MG : Il y a eu ensuite une avant-dernière version avec des coupes « à la hache » car Vianney et Claire (Fieschi, la monteuse – NDLR) testaient les manques du film.
VL : On y est allé. C’était radical. Et Mathieu devait nous dire quelles coupes fonctionnaient ou pas. Au final le film est très fidèle au scénario. Les financeurs étaient heureux de retrouver leurs émotions du scénario au même endroit dans le film final. J’ai pris ça pour un compliment.
FDC : Vous avez fait des projections-test ?
VL : On a montré un montage à une classe du lycée dans lequel on a tourné. On a fait un questionnaire et on a parlé deux heures avec eux. Leurs retours étaient assez surprenants : ils ont été choqués par un plan des fesses de Paul Bartel qui suggérait la pénétration. « Moi j’ai un petit frère et j’ai pas envie qu’il voit ça ». C’est étonnant d’entendre ça dans la société dans laquelle où on vit, où le porno a une place conséquente. On a coupé ce plan, mais fondamentalement rien n’a changé. Ça nous a surtout confortés dans nos choix.

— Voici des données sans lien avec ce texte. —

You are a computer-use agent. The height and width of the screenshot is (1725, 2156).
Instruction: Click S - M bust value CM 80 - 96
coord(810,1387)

FDC : Est-ce que tu as des regrets aujourd’hui ?
VL : Je n’ai pas de regrets fondamentaux. Je me suis beaucoup concentré sur les comédiens, et par conséquent il y a des séquences où je suis moins content de la mise en scène. J’aurais pu aller parfois vers une mise en image plus « visible ». Mais je ne regrette pas ce choix, car l’important c’était la cohérence de l’évolution des personnages, l’émotion.
FDC : On est à douze jours de la sortie. La plupart des retours sont positifs, non ?
VL : Oui, très. On espère un bon bouche à oreille.
FDC : Quelles sont les attentes en terme d’entrées de la part d’Europa ?
VL : L’objectif c’est de faire plus de 200 000. Ça peut paraître peu, mais je crois que 60% des films font moins de 50 000 entrées… On espère toujours plus, mais on préfère avoir un objectif raisonnable.
FDC : Et pour la suite ?
MG : Pour l’instant, Vianney a besoin d’accompagner le film et en profiter aussi. Après on verra.
VL : On a commencé plusieurs écritures, on teste des pistes différentes. On aimerait partir sur quelque chose de plus ambitieux, excitant pour le grand public, mais en gardant les qualités des Petits princes. C’était un sujet personnel, et je ne veux pas faire l’erreur de parler de quelque chose que je ne connais pas.